Oui, c'est ce que je dis à Jean-Michel Aphatie qui explique que les journalistes ne sont rien ! Ce n'est pas vrai, évidemment qu'on fait partie d'une élite. Je dénonce les excès de communication, les communicants. Ils sont nécessaires mais parfois trop, c'est trop ! Les hommes politiques sont tellement cornaqués, conduits, préparés que toute spontanéité et sincérité disparaissent.

On peut lutter contre ça ?
Oui ! C'est aussi à l'homme politique de lutter et de prendre ses responsabilités. Nous, on ne doit pas rentrer dans le jeu.

"Les communicants font beaucoup de mal à l'interview politique"

Les communicants, omniprésents autour des politiques, ne sont-ils pas en train de tuer l'interview politique ?
Les communicants font beaucoup de mal à l'interview politique. Les hommes politiques, je ne comprends pas leur façon de se comporter ! Ils ont besoin d'être sincères, de répondre ou de dire "je ne sais pas", d'être ce qu'ils sont. Ils sont suffisamment intelligents, cultivés, pas tous mais beaucoup, informés. Ils ont des convictions à défendre, non ? Il y a des moments de sincérité, parfois. C'est mon rôle de les sortir des griffes des communicants.

Il y a des bons clients ?
Manuel Valls est un assez bon client. Il est très préparé, un peu trop préparé d'ailleurs. Il est franc mais parfois, on ne sait plus qui il est.

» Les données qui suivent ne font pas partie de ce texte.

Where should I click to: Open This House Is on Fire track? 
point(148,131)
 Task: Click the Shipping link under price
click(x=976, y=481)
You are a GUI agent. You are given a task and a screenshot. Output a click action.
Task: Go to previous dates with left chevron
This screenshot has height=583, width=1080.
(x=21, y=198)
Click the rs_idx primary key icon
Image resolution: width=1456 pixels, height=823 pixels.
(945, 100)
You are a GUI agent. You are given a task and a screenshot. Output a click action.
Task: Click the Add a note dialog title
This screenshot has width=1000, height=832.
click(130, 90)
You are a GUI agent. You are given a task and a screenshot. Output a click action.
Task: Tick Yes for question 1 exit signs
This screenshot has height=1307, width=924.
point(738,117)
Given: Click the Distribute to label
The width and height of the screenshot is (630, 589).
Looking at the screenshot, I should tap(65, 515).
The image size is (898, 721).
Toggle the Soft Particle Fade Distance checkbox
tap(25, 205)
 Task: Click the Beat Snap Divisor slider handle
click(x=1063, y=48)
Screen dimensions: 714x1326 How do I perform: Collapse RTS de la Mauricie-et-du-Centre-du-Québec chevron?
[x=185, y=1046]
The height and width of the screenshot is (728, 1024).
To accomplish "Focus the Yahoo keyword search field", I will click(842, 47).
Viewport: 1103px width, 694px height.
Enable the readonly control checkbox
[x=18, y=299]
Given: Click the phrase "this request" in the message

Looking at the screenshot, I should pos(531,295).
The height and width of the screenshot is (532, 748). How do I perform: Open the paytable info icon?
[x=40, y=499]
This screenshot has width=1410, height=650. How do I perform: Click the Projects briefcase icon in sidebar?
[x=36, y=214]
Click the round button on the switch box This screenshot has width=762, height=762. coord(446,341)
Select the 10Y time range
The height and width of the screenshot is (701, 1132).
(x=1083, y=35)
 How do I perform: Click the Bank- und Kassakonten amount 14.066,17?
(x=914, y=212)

Sommes-nous en pleine crise de confiance, entre les Français et ses élites (médiatiques, politiques) ? Tous les sondages le disent...
Je le ressens d'une manière incroyable. Il y a cette méfiance, même cette défiance, bien réelle. Je suis frappé d'entendre certains responsables politiques nier cette crise de confiance. Ce n'est pas faire injure à l'homme politique que de le dire ! Il y a une vraie défiance, parce que ça fait des années qu'on nous dit que l'homme politique utilise le citoyen pour parvenir à ses fins.

Vous échappez à la défiance à l'égard des journalistes ?
C'est parce que je veux y échapper que je défends ardemment cette conception du journalisme ! Je campe sur mes positions ! Les critiques s'estompent au fil du temps, pourquoi ? Parce que ça marche de mieux en mieux sur BFMTV et RMC. Plus vous êtes dans la lumière et moins on vous critique, ce qui est assez stupide. Moi je revendique une forme de diféfrence, sans prétention. Si je peux aider des jeunes journalistes à savoir dire non...

"Il est inadmissibible que de très grands médias appartiennent à de très grandes entreprises"

Vous êtes un lanceur d'alerte ?
J'avertis ! "Lanceur d'alerte", c'est un peu trop fort. J'avertis d'une confusion et d'une irresponsabilité partagée. Le citoyen est aussi responsable, on ne peut pas tout demander au politique. Et je ne suis pas le porte-parole des auditeurs ! Parfois, on m'arrête pour ça dans la rue et on me dit, "Allez-y, rentrez-leur dedans ! il faut leur faire mal !". Vous imaginez la violence du propos ? Comme s'il y avait une immense rancoeur accumulée. Je me méfie de cette violence, c'est pour cela que je veux leur donner la parole, c'est aussi un exutoire. Même si l'heure que je passe avec eux, c'est 80% de témoignage avant de l'opinion.

Vous écrivez aussi que "l'amabilité de TF1 à l'égard de l'Elysée a de quoi laisser songeur". Qu'entendez-vous par là ?
Il est inadmissible qu'en France, de très grands médias appartiennent à de très grandes entreprises (Bouygues pour TF1, NDLR), qui dépendent de la commande publique et donc de l'Etat. Je croyais que François Hollande avait fait la promesse de faire cesser ces pratiques. Je croyais qu'il avait redonné toute son indépendance au CSA. J'attends de voir dans les mois qui viennent, et nous pourrons mesurer cette nouvelle indépendance ! J'attends de voir si LCI va passer en gratuit. Nous verrons, nous apporterons les commentaires à ce moment-là.

TF1 a toujours été proche du pouvoir politique...
Oui, mais le nouveau pouvoir en place a toujours été contre la concentration des grands médias.

Vous dites être "libre", un "journaliste libre". Quel est le responsable politique le plus libre selon vous ?
Je pense à Daniel Cohn-Bendit, Jean-Pierre Raffarin, il y en a quelques uns... Ca semble vous gêner, ce titre de mon livre !

C'est provocant, à l'égard de vos confrères...
Oui, c'est provocateur. Mais j'assume cette liberté ! Mais encore une fois, cela ne veut pas dire que les autres ne le sont pas.